Data items

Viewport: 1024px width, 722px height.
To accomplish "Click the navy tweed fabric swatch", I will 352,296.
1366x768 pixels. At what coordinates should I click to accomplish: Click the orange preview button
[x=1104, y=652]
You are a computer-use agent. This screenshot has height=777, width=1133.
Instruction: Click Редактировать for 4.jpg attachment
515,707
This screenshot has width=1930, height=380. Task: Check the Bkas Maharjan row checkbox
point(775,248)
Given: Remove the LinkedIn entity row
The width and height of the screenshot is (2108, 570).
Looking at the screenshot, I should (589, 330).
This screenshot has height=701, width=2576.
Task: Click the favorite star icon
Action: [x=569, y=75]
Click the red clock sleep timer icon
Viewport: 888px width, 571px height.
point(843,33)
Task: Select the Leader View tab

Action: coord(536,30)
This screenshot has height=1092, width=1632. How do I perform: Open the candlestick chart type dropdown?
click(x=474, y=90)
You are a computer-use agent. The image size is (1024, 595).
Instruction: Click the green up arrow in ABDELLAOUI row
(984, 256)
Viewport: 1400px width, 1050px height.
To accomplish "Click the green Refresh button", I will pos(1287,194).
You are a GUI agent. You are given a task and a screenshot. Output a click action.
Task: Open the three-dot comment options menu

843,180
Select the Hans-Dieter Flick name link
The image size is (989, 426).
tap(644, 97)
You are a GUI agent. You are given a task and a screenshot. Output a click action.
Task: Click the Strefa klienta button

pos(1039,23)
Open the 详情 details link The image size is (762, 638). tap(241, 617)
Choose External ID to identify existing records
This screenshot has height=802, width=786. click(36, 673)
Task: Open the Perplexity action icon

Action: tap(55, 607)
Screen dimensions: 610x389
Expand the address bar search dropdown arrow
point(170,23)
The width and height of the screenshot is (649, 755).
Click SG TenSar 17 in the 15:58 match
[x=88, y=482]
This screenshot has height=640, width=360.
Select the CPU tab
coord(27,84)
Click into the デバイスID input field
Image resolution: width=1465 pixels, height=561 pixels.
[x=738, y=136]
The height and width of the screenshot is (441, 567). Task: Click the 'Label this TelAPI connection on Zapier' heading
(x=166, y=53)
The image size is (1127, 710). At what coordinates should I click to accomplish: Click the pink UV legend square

- [Exercise directions]
Lines from the one that contains "Instruction: Click the" through the final line of the entries must be duplicated exactly, and no other lines.

- [Solution to this task]
Instruction: Click the green up arrow in ABDELLAOUI row
(984, 256)
Viewport: 1400px width, 1050px height.
To accomplish "Click the green Refresh button", I will pos(1287,194).
You are a GUI agent. You are given a task and a screenshot. Output a click action.
Task: Open the three-dot comment options menu

843,180
Select the Hans-Dieter Flick name link
The image size is (989, 426).
tap(644, 97)
You are a GUI agent. You are given a task and a screenshot. Output a click action.
Task: Click the Strefa klienta button

pos(1039,23)
Open the 详情 details link The image size is (762, 638). tap(241, 617)
Choose External ID to identify existing records
This screenshot has height=802, width=786. click(36, 673)
Task: Open the Perplexity action icon

Action: tap(55, 607)
Screen dimensions: 610x389
Expand the address bar search dropdown arrow
point(170,23)
The width and height of the screenshot is (649, 755).
Click SG TenSar 17 in the 15:58 match
[x=88, y=482]
This screenshot has height=640, width=360.
Select the CPU tab
coord(27,84)
Click into the デバイスID input field
Image resolution: width=1465 pixels, height=561 pixels.
[x=738, y=136]
The height and width of the screenshot is (441, 567). Task: Click the 'Label this TelAPI connection on Zapier' heading
(x=166, y=53)
The image size is (1127, 710). At what coordinates should I click to accomplish: Click the pink UV legend square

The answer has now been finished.